14La restauration du cérémonial de cour, ainsi que des charges qui l’accompagnent, se fait toutefois de façon intelligente, en tirant profit de l’actualité internationale, mais aussi de celle qui survient au sein de la famille Bonaparte [22]. Le décès du général Leclerc, époux de Pauline Bonaparte, alors que sa mission à Saint-Domingue ne rencontre pas le succès escompté, permet au Premier consul de notifier sa mort à l’ensemble des cours européennes selon les anciens usages. Certes, les opposants ne manquent pas de se gausser du procédé, en insistant sur la personnalité plutôt obscure du défunt [23], mais l’événement permet de renouer les liens d’intimité qui existaient entre la cour des Tuileries et celles d’Europe avant la Révolution. De même, le Premier consul restaure l’obligation du port des vêtements de deuil dans le cadre d’une période bien définie et en fonction du rang occupé par la personnalité disparue. La famille Bonaparte est, à ce titre, devenue une institution à compter des années 1801-1802.

15Cette promotion l’amène à être traversée par toutes sortes de doutes quant aux qualités de ses membres. Ce n’est pas une question d’ordre matérielle car chacun a profité du coup d’État de Brumaire pour obtenir des places et des distinctions : Joseph est membre du Conseil d’État, Lucien devient ministre de l’Intérieur, Louis est placé à la tête d’un régiment ; l’oncle Joseph Fesch ne tarde pas à obtenir le rang d’archevêque et bientôt le chapeau de cardinal ; quant aux sœurs, Élisa, Pauline et Caroline, elles exercent toutes leur influence, soit à travers leurs maris [24], soit à travers leurs cercles d’intimes, constitués de conseillers d’État, de philosophes, de militaires et de financiers.

16À ce stade, chacun des membres de la famille Bonaparte s’évertue à recréer des fragments d’usages ou de codes qui dérivent de l’Ancien régime, période à la fois honnie et sujette à une certaine nostalgie sous laquelle perce déjà le romantisme [25]. Du reste, il y a urgence, ainsi que le mande l’oncle Fesch à Lucien, peu de temps après le départ de ce dernier pour son ambassade d’Espagne : Paris manque de fêtes et de représentations officielles, lesquelles ne tarderont pas à devenir l’apanage des financiers et des ambassadeurs étrangers si le Premier consul n’y met pas lui-même bon ordre et ne s’empare du sujet [26]. À l’État austère et froid qu’il incarne, doit s’associer un autre aspect de l’exercice du pouvoir, celui qui distribue les honneurs et récompense les bonnes ou glorieuses actions.

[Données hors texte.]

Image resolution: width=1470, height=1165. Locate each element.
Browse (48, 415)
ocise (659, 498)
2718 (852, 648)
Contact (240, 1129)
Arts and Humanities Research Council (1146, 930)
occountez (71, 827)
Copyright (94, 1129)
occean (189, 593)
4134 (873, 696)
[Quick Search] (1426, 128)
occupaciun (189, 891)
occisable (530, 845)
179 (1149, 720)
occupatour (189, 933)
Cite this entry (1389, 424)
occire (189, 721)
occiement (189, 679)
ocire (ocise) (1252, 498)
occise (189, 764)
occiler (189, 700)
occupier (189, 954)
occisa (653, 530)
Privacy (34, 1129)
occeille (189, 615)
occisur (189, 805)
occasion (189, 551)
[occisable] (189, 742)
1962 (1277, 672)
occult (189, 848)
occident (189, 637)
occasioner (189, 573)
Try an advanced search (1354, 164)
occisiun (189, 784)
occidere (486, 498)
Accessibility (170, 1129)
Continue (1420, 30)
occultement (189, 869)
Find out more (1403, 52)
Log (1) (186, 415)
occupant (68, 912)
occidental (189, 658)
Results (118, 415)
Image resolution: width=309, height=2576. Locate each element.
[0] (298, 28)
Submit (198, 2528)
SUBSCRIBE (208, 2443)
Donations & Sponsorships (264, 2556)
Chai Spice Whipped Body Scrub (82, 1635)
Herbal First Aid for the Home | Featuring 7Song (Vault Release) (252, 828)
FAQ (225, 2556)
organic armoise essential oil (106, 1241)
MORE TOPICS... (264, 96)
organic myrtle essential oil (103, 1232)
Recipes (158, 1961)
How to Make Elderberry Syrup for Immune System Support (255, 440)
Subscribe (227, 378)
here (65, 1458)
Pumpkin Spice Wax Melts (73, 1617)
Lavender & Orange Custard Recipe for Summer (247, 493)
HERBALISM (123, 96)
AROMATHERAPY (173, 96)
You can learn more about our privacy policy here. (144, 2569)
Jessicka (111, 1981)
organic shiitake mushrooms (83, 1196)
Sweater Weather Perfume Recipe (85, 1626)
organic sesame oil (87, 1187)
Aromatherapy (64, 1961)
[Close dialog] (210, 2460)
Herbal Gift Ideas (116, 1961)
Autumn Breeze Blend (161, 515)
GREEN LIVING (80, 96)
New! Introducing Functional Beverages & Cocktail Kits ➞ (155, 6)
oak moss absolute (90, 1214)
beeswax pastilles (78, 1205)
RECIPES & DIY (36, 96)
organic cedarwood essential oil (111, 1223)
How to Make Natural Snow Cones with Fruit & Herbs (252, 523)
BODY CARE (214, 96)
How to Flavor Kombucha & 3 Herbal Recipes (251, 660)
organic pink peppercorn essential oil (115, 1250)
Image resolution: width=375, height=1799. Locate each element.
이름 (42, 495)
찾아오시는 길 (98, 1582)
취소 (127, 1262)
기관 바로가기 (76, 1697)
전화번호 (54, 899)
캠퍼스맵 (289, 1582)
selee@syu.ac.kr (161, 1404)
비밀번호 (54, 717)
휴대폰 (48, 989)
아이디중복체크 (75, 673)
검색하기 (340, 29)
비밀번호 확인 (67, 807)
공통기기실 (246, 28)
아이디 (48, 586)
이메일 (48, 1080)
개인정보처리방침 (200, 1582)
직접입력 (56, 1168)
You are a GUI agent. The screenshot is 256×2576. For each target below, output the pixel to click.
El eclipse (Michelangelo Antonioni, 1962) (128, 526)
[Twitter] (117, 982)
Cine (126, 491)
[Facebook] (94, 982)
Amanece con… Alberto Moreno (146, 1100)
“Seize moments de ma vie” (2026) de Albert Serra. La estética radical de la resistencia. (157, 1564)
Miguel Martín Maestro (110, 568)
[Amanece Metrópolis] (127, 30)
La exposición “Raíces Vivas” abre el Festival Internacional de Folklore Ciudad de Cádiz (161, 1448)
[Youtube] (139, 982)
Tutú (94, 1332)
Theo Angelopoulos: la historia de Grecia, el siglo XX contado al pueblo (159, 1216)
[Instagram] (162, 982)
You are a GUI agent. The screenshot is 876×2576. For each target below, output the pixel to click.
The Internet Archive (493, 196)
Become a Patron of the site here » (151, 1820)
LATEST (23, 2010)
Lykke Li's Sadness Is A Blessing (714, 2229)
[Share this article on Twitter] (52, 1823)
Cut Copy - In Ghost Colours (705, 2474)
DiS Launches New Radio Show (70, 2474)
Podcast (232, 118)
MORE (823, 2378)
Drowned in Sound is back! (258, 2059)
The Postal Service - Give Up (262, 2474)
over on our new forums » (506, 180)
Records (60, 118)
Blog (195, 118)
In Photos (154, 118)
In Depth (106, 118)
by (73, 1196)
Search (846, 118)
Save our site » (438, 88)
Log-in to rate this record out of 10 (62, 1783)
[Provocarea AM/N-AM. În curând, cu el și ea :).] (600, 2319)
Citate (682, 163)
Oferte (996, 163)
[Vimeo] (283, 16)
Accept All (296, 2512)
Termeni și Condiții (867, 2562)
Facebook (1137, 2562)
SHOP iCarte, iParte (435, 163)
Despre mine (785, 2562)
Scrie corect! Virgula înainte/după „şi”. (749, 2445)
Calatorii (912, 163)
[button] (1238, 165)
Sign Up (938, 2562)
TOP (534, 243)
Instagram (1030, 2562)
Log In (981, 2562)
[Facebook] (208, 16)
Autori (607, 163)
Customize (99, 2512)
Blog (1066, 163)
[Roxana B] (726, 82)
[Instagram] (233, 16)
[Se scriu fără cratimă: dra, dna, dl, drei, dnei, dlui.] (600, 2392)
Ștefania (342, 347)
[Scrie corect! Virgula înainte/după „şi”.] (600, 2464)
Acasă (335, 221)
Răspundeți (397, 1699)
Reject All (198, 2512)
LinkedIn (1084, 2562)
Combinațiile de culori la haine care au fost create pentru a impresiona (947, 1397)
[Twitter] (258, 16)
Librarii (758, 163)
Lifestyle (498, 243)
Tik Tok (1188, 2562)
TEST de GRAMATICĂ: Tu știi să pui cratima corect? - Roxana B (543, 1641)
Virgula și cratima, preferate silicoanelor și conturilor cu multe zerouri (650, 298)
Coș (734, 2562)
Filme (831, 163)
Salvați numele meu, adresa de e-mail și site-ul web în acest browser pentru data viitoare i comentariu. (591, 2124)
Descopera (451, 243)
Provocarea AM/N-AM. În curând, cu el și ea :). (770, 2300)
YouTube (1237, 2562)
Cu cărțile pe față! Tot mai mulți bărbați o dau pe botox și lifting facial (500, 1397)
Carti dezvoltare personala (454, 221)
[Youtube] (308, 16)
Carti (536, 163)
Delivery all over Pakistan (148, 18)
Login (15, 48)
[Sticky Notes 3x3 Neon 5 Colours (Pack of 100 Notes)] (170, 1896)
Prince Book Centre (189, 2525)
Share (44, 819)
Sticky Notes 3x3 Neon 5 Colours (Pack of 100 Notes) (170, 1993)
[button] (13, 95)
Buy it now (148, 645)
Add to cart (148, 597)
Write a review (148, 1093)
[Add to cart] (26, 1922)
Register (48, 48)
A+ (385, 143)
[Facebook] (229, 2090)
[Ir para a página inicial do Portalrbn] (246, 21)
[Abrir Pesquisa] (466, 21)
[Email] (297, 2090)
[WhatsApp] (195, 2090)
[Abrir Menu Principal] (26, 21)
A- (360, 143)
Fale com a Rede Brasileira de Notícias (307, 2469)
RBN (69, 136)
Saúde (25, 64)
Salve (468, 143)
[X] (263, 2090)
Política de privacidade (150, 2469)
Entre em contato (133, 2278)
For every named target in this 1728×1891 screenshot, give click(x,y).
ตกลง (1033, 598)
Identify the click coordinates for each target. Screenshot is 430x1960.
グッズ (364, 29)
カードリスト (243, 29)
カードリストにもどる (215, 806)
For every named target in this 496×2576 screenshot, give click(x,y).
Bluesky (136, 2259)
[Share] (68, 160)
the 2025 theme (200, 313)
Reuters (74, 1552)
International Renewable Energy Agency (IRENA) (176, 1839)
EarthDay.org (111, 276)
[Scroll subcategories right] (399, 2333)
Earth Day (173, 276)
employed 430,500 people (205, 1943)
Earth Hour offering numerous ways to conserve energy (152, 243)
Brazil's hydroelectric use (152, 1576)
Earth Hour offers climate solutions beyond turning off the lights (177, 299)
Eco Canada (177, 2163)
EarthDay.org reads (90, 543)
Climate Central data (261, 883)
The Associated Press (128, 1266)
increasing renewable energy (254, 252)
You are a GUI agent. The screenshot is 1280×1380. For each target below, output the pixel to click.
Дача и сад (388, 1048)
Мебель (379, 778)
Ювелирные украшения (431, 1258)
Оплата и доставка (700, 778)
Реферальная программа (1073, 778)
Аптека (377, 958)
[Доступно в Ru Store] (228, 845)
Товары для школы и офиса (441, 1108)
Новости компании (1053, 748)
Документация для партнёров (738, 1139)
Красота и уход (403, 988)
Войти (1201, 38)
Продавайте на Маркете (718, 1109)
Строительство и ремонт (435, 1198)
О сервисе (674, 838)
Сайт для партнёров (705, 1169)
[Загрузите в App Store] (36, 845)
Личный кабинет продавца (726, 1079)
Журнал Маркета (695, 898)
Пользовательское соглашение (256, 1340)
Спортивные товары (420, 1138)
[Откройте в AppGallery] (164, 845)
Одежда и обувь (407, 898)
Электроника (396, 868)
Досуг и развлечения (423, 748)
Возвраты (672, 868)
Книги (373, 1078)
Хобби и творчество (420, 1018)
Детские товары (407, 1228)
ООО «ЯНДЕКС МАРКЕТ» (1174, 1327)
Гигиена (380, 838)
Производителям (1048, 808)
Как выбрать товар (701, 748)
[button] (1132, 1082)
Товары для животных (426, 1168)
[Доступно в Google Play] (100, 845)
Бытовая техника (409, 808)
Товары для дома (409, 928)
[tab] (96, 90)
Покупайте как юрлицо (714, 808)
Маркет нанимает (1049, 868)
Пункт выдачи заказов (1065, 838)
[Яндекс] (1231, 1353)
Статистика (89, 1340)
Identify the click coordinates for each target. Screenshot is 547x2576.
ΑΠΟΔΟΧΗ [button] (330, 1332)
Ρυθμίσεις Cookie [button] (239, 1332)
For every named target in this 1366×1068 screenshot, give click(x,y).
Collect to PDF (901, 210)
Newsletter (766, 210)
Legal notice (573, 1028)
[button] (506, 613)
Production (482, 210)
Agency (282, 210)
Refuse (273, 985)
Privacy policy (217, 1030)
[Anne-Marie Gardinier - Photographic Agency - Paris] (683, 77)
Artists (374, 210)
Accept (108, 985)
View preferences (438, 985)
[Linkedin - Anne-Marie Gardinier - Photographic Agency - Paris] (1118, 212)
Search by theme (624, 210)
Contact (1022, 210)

17Dès cette époque, les Bonaparte doivent se soumettre aux prérogatives que le Premier consul entend exercer sur eux. S’ils bénéficiaient jusqu’alors d’une certaine liberté, notamment dans leurs choix matrimoniaux, cette dernière disparaît au profit de ce qui peut déjà être désigné comme une nécessité d’État. C’est ainsi que Louis Bonaparte est sommé d’épouser Hortense de Beauharnais – fille née du premier mariage de Joséphine – tandis que Pauline n’a aucun mot à dire sur le prince Camille Borghèse qui lui est pour ainsi dire attribué dans le cadre de la très ambitieuse politique romaine de son frère [27].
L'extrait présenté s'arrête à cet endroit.